Preliminary root cause
The Azure status history page shows the preliminary root cause of the outage to be the following:
Engineers identified the underlying root cause as a nameserver delegation change affecting DNS resolution and resulting in downstream impact to Compute, Storage, App Service, AAD, and SQL Database services. During the migration of a legacy DNS system to Azure DNS, some domains for Microsoft services were incorrectly updated. No customer DNS records were impacted during this incident, and the availability of Azure DNS remained at 100% throughout the incident. The problem impacted only records for Microsoft services.
It appears that one of the reason for the outage was that Microsoft wasn’t using Azure DNS service yet for the DNS needs of Microsoft Azure. We often think that Microsoft uses Azure for everything, even Azure itself. However, an outage like this is a nice reminder that Microsoft is still migrating to Azure themselves. It seems that even Microsoft Azure services aren’t fully using Azure yet either. Although, to be fair they can’t use an Azure service for Azure to run on until Azure has the service in the first place. First Azure DNS needed to be created and be available, then at some point Microsoft needed to invest the time and money into migrating their legacy DNS system over to the new Azure DNS.
Mitigation and Next Steps
Naturally when an outage occurs, Microsoft is very quick to respond, assess, and mitigate the issue with some resolution to get customers services working as quickly as possible. After all, this is the hole reason they offer SLA agreements for their services to guarantee the reliability of their service offerings. However, servers fail, and in this case migration / deployments also do fail at times.

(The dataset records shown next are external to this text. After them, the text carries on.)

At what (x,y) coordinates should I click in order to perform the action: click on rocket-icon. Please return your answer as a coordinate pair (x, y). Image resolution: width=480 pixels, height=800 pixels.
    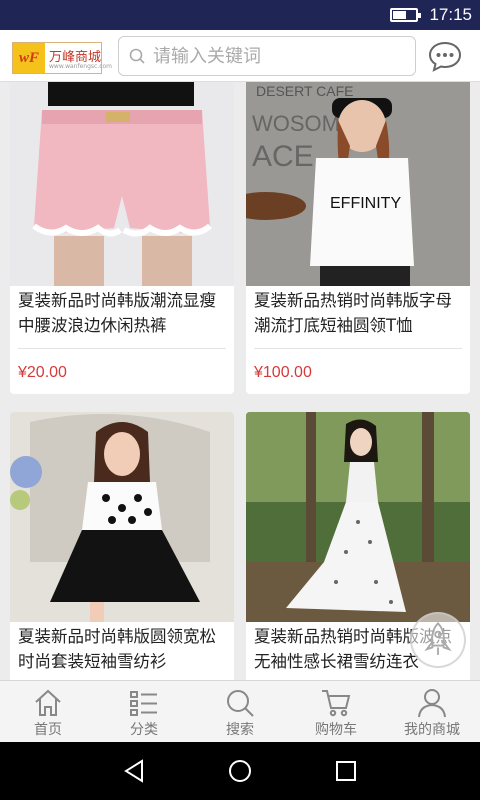
    Looking at the image, I should click on (438, 638).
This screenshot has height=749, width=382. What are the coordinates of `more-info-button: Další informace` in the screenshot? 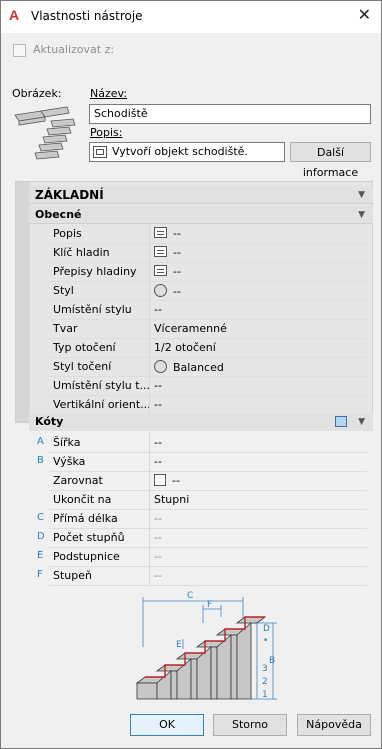 It's located at (330, 160).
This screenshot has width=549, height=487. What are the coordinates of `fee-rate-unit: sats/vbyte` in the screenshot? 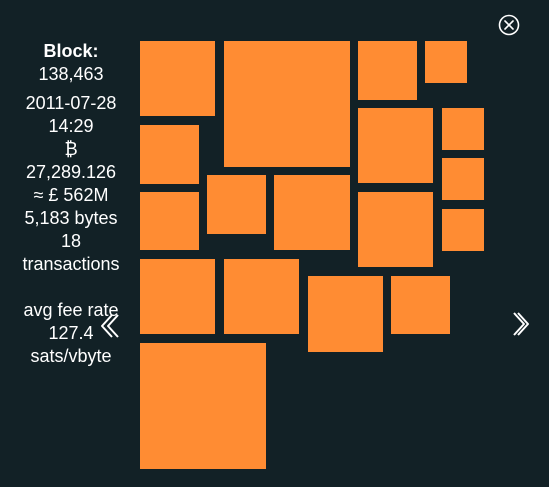 It's located at (71, 356).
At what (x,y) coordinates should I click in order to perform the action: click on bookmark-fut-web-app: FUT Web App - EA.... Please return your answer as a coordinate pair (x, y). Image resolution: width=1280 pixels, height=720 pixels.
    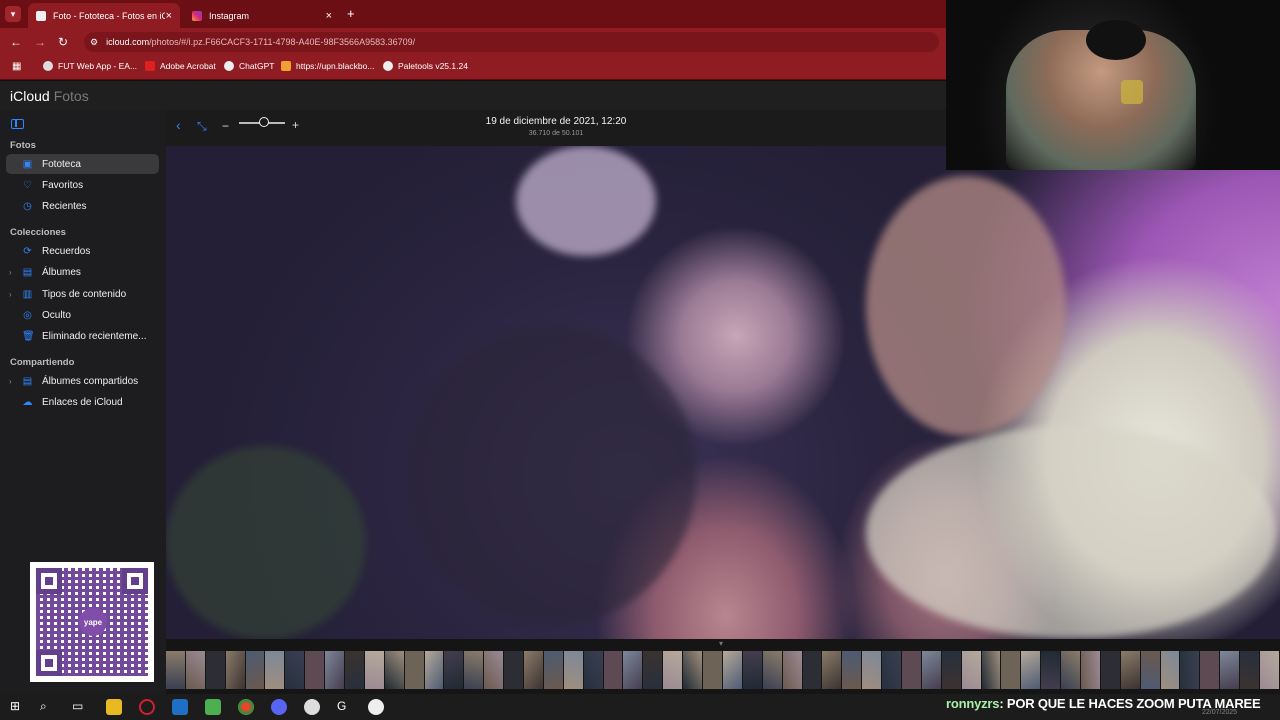
    Looking at the image, I should click on (90, 66).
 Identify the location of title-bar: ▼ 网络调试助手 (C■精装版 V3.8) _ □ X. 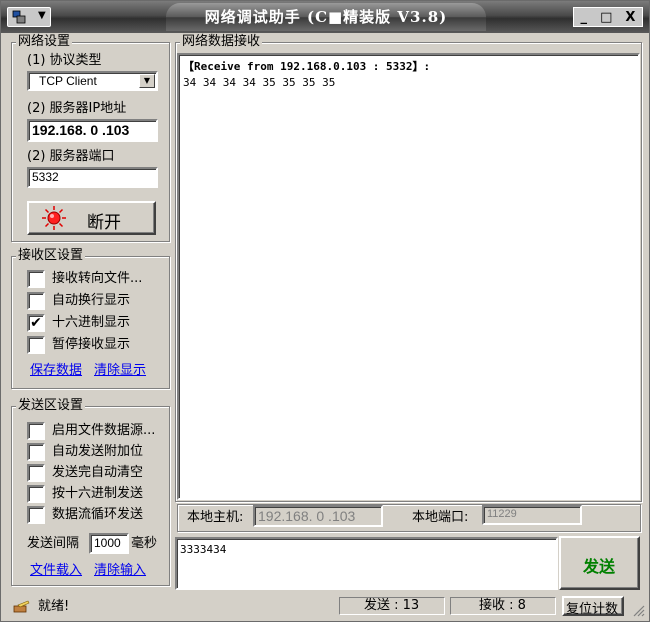
(325, 17).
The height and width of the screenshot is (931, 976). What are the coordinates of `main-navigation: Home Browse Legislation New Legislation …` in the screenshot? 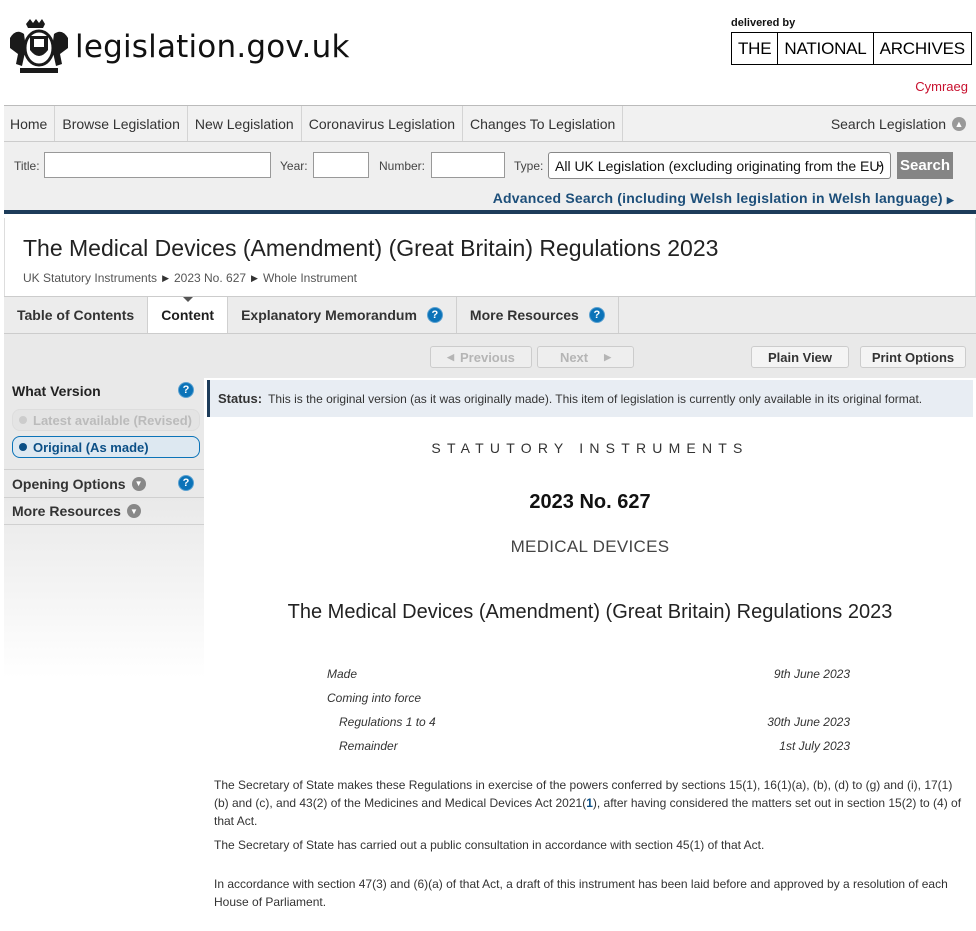 It's located at (490, 124).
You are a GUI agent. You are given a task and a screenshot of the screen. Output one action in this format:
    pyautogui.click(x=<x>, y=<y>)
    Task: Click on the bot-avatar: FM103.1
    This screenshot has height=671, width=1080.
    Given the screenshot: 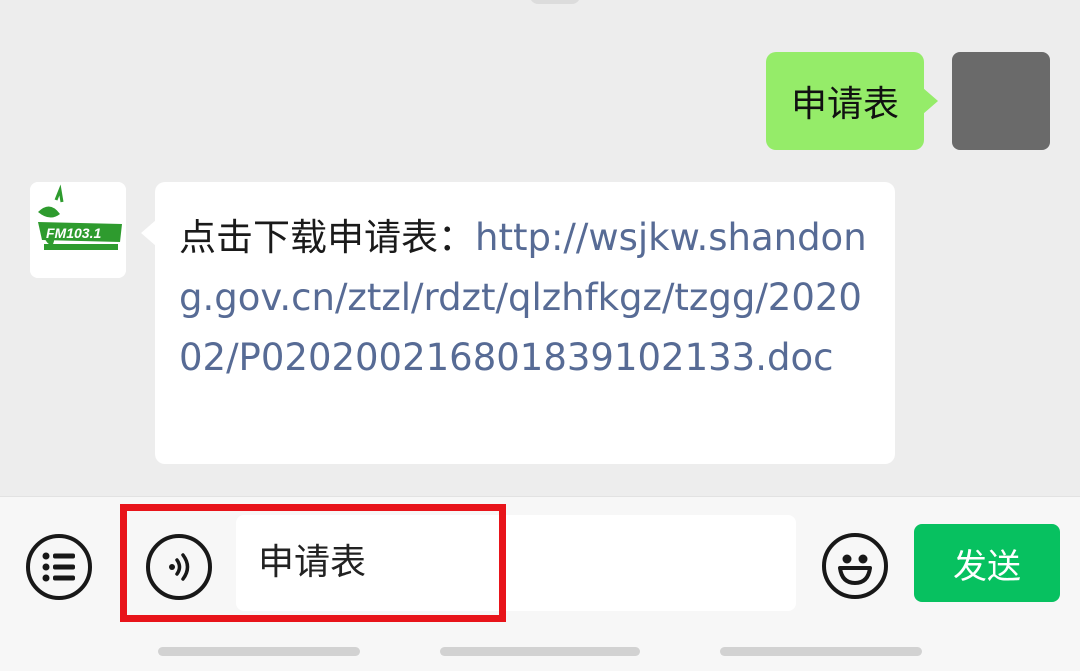 What is the action you would take?
    pyautogui.click(x=78, y=230)
    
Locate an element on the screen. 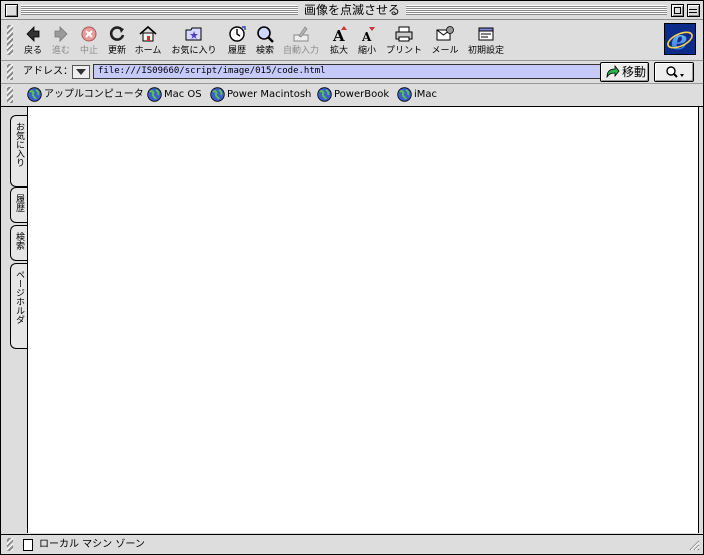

The official Mitigation statement from the Azure status history page reads as follows:
To mitigate, engineers corrected the nameserver delegation issue. Applications and services that accessed the incorrectly configured domains may have cached the incorrect information, leading to a longer restoration time until their cached information expired.
Now that Microsoft has mitigated the DNS outage, their teams are working on putting together a more detailed Root Cause Analysis (RCA) so they can fully address the issue and prevent it form occurring in again in the future. The details RCA will be made available within approximately 72 hours, and will be published to the Azure status history site.
While this outage is frustrating, and caused problems for many customers, it’s nice that Microsoft Azure is “dog fooding” its own services more and more as time goes by. Azure DNS is an extremely reliable global DNS service, and it’s awesome to know that Microsoft is now officially using it to host DNS for Microsoft Azure itself!